#### [Quoted passage]
◇ ◇ ◇ ◇ ◇ ◇ ◇

Anyway, what do you think? Let's say this is a hard to reach terrain, situated few miles from starting point. It would be a medium difficulty challenge to provide a platform for this task, wouldn't it?


Views: 953

Comment by hovercycle on March 8, 2016 at 9:21am

Townships are still paying top dollar for aerial photography taken by large piston engine airplanes... Probably some sort of laundering for all I know :) hehehehe

Comment by Rob_Lefebvre on March 8, 2016 at 9:38am

Man, I have heard of this, but I assumed they landed!

Comment by Greg Dronsky on March 8, 2016 at 9:53am

@Pete Johnson, you can easily divide the amount of fish lets say by 10, and simply make 10 loops with a drone. Just charge the lipos and you are ready for next round. You don't have to make the approach so fast, so probably more than half of the fish will end live in water ;).

◇ ◇ ◇ ◇ ◇ ◇ ◇

#### [Information supplied]
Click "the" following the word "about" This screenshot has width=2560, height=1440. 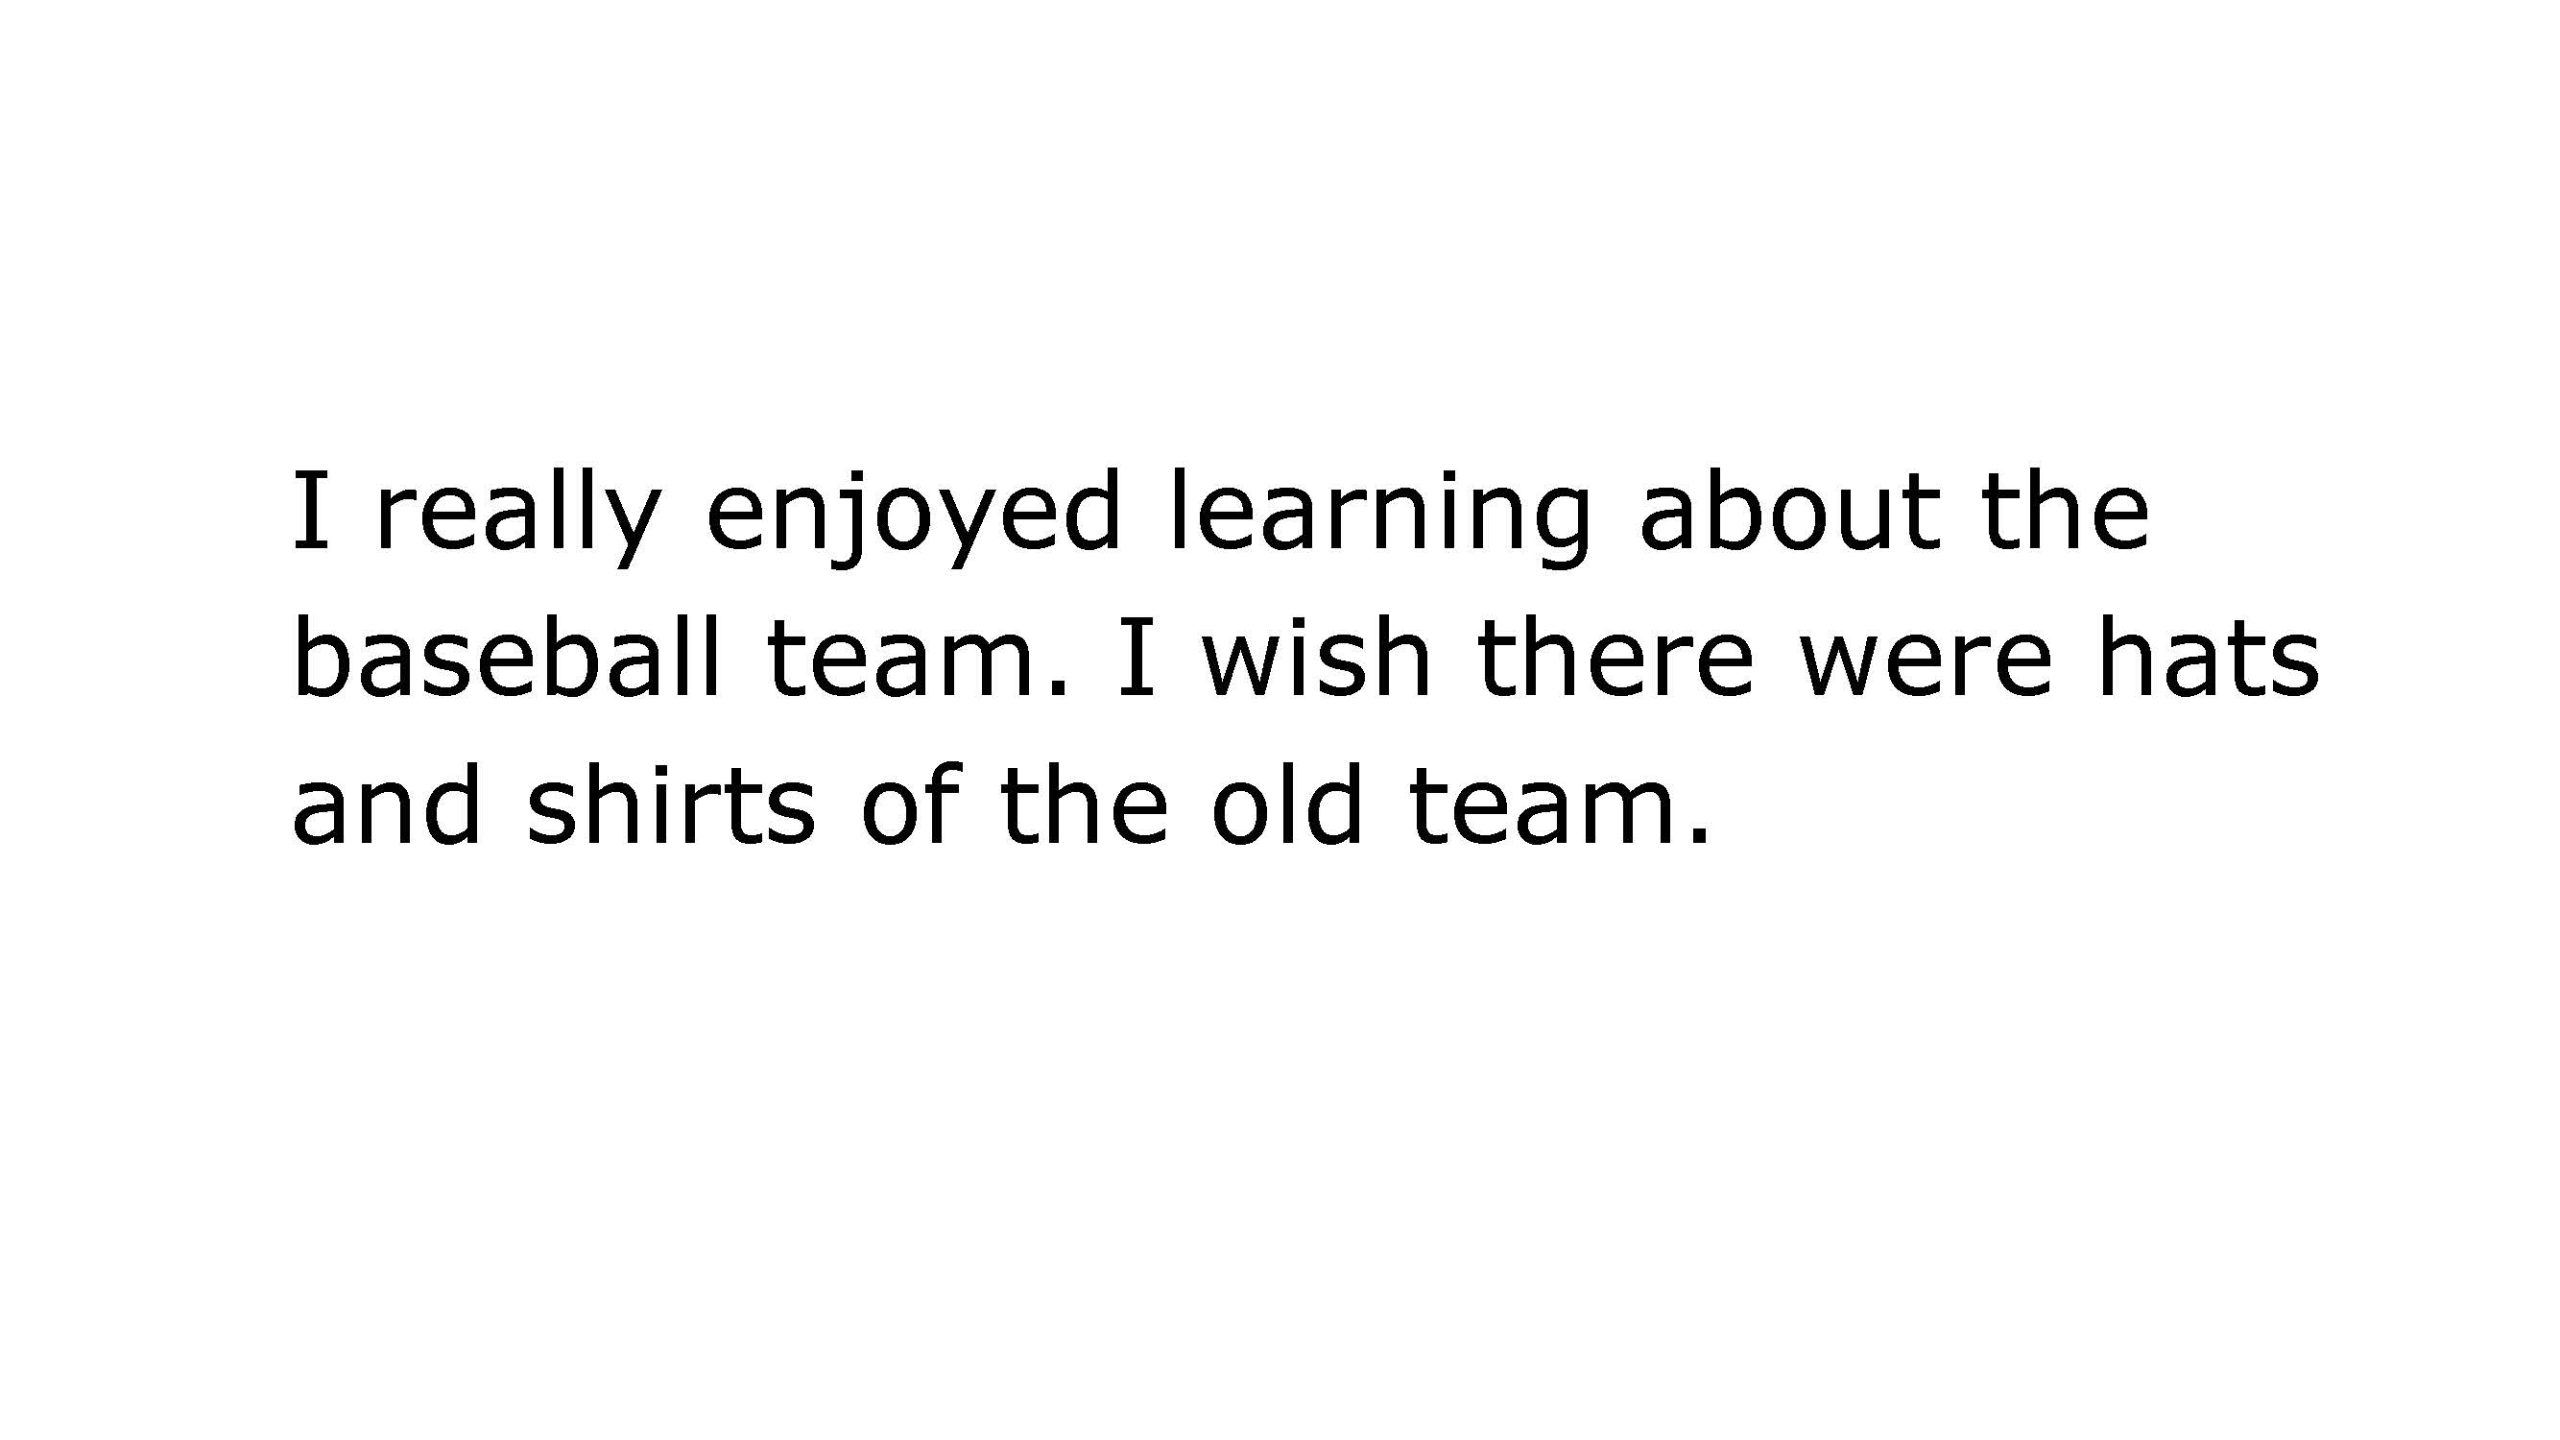(2066, 513)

◇ ◇ ◇ ◇ ◇ ◇ ◇

#### [Stated goal]
Pick up the forum thread about using a drone to drop fish into water, and write what comes after its final comment.

#### [Exercise result]
If the distance is really larger than 2 miles this frame should do the job

Comment by Thomas Stanley-Jones on March 8, 2016 at 12:49pm

I've helped fly fish into our lakes in Canada.  @Pete Johnson is right.  It's a heavy task.  A lot of people on this site forget that the economics of drones doesn't replace aircraft.  Many of these aircraft are already in place and paid for, they just need work, so there isn't any upfront cost for the Conservation agencies that are doing this.  You need thousands of tiny fish to populate a pond and it would take a swarm of drones to get the job done.  It just doesn't make sense.  That airplane, after two guys and fuel, can still carry about 400 lbs and fly over 120mph.  And besides, what a great excuse to fly!  Although the fly-by stocking is new to me, we would always land.

Comment by John Arne Birkeland on March 9, 2016 at 2:47am

I am guessing this is a very remote location. Large payload and long distances is not a strong point for drones.

Comment by Pbreed on March 9, 2016 at 6:57am

When the drone can take 400lbs 200miles round trip get back to us...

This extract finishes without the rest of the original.